For comparison, the cheapest whole salmon we found in French supermarkets during the run up to Easter was priced at €3.95/kg (NOK 34.82/kg / £3.49/kg) which is almost identical to the most competitive price in the UK market.
There were also a number of offers on cod fillet with the best deal available being £4.35/kg for wild caught fish and £6.00/kg for Norwegian farmed cod fillet (Price differences can be attributed to the different supermarkets in which the two were available rather than any difference between farmed and wild).
Still looking for Colin: So much interest has been generated by Sainsbury’s rebranding of pollock as ‘Colin’, as we discussed in the last issue of reLAKSation that the story, in one form or another, has continued to run on in the press.
One article that caught our eye appeared in ‘Marketing Magazine’ (www.marketingmagazine.co.uk/news/896698/Mark-Ritson-Branding-Colin-isnt-load-pollacks/ ) and was written by Mark Ritson, Professor of Marketing at MIT who says that Sainsbury’s is onto a winner with this rebrand. He says that they get acres of free coverage that will ensure that Colin will sell well over Easter. Unfortunately, we think that Professor Ritson has not appreciated that Sainsbury’s have so far only produced 2000 packs of the new Colin product which have been distributed to just ten stores. It will make little difference as to how many acres of free publicity has been generated by this story, most consumers will be unable to buy the product even if they want to.

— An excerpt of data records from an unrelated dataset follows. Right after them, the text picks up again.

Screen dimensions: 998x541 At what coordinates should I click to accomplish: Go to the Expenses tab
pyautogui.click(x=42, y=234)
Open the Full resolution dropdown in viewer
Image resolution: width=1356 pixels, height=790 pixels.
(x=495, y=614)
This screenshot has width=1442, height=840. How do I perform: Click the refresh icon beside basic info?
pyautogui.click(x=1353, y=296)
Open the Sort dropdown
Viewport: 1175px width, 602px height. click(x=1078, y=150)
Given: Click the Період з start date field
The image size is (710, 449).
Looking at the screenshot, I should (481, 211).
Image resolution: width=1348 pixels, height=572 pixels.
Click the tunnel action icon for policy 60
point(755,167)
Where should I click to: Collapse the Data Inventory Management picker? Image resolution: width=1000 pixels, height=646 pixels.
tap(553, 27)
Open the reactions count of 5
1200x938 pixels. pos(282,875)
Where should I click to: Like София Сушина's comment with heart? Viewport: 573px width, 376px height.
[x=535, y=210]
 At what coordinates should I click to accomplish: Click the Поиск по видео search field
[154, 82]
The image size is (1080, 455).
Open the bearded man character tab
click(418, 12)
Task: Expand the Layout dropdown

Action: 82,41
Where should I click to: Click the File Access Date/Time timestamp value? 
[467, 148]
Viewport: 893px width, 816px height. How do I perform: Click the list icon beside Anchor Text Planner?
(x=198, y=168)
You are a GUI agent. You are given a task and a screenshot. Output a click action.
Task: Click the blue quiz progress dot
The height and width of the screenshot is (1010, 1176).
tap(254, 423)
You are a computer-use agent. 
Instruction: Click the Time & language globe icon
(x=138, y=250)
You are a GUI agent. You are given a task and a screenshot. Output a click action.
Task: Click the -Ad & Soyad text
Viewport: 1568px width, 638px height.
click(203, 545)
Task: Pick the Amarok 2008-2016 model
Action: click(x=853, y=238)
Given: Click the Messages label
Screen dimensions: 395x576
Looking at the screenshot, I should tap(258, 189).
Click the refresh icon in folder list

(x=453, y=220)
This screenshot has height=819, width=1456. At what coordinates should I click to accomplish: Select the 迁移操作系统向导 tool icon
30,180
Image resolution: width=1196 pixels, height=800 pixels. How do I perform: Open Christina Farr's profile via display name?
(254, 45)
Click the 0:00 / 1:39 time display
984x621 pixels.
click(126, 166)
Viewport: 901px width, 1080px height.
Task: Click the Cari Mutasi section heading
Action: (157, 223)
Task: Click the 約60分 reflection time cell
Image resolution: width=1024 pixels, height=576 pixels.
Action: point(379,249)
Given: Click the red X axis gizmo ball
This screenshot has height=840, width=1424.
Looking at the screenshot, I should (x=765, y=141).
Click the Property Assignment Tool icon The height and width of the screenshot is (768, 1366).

We, at Callander McDowell, were certainly interested in buying a pack but have been thwarted in our attempts to do so. Our experience is that at least some of the selected stores do not seem to have the new product in stock. We have spoken to staff and looked for ourselves but to no avail.
We are beginning to wonder whether the new packs have been waylaid by someone taking designer Wayne Hemmingway’s tongue-in-cheek comments, in the Sainsbury’s press release, too seriously. He said that “the new-look ‘Colin’ sleeve will be the star of the Sainsbury’s store. We expect coach-loads to travel by land and sea to see it so I’d suggest that you keep it safely and sell it on e-Bay in the next century”. Maybe the packs are now being hoarded as future art work rather than being stacked on the shelves for customers to buy!!!.
During our search for the elusive Colin, we did come across the packs of British skin-on pollock fillet which Sainsbury’s highlight in their press release as priced at £9.90/kg to compete against cod fillet at £11.49/kg. We mentioned last time that the cod fillet priced at £11.49 is skinless and boneless and that Sainsbury’s do sell a skin-on cod fillet which is priced at £8.71/kg and therefore is cheaper than the pollock fillets. What is clear now is that Sainsbury’s have not followed their own price recommendation for the packs we saw were priced at just £8.49/kg. Given the choice between white cod fillets at £8.71/kg and brown tinged pollock fillets at £8.49/kg, we have no doubt that how ever they taste and whatever they are called, most consumers will still opt for cod (or cheaper haddock).

Meanwhile our quest to find Colin continues.